- EXERCISE PROMPT
In the records below, find the line containing "This screenshot has width=867, height=1400." and the line containing "The image size". Give again exactly those lines and every line between them, omitting the pictures.

- PROVIDED RECORDS
──────

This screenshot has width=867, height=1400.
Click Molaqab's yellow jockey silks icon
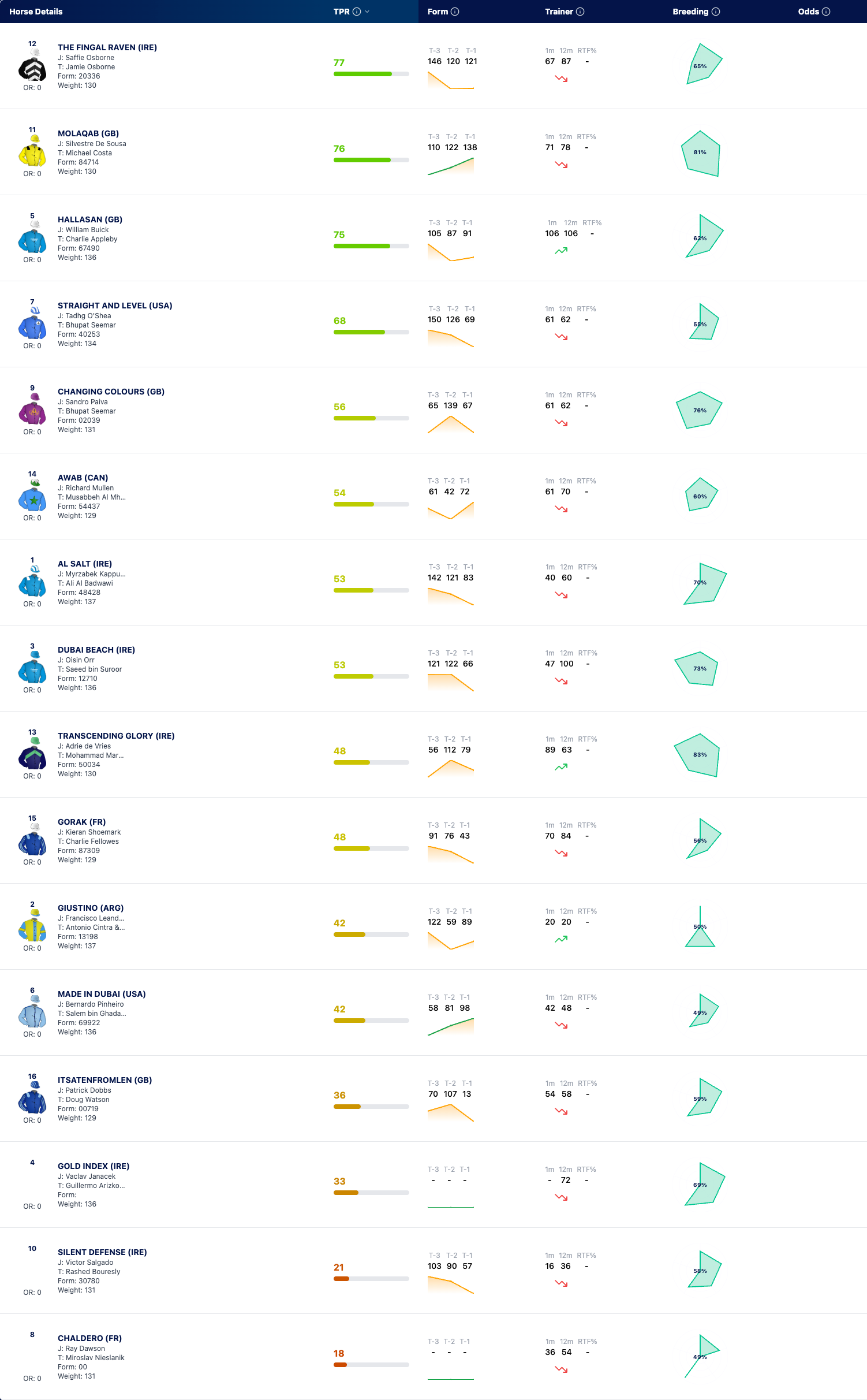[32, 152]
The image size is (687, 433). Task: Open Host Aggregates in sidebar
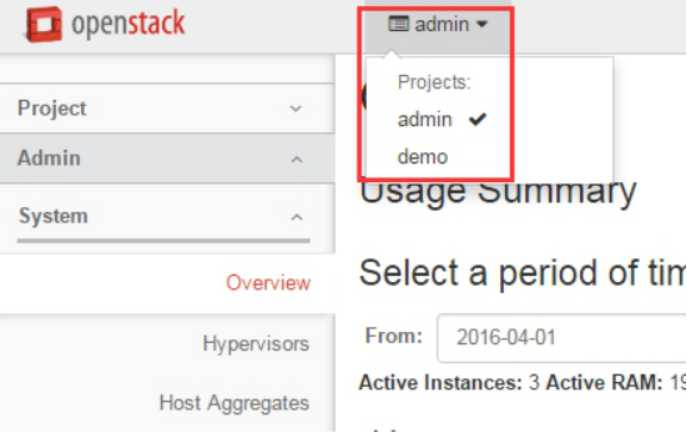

──────

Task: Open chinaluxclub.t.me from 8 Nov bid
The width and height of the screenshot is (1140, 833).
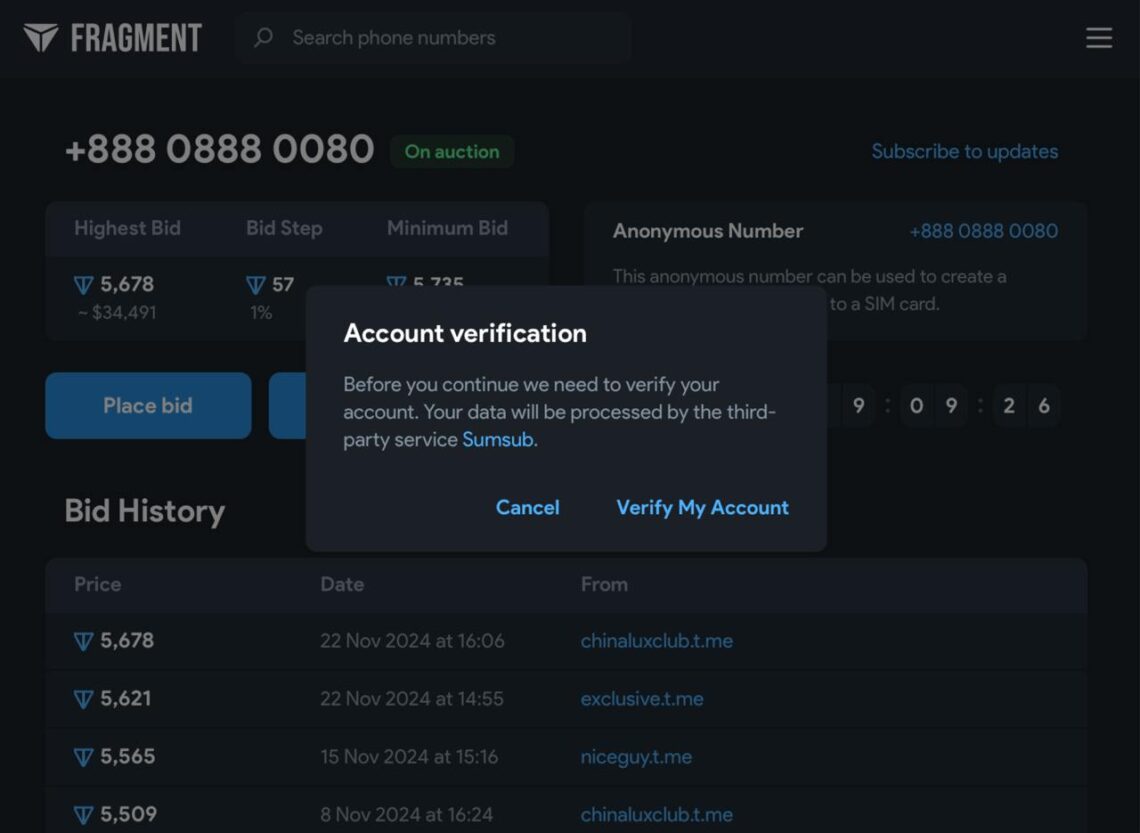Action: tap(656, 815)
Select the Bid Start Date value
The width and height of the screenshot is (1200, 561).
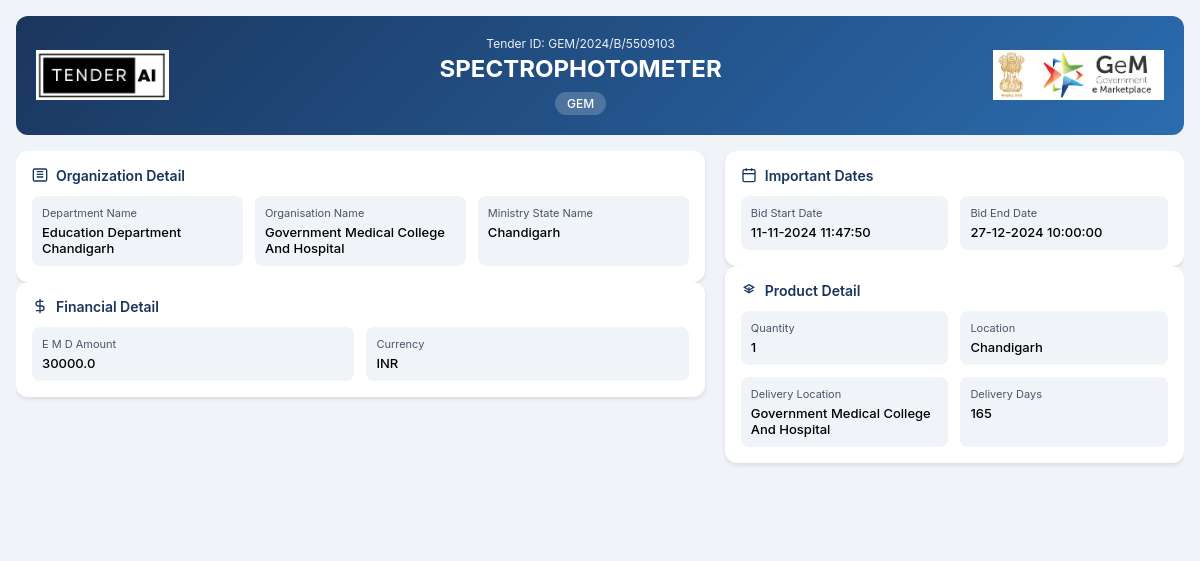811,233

──────

- RESPONSE TO THE TASK
This screenshot has width=867, height=1400.
Click Molaqab's yellow jockey silks icon
[32, 152]
The image size is (687, 433). Task: Open Host Aggregates in sidebar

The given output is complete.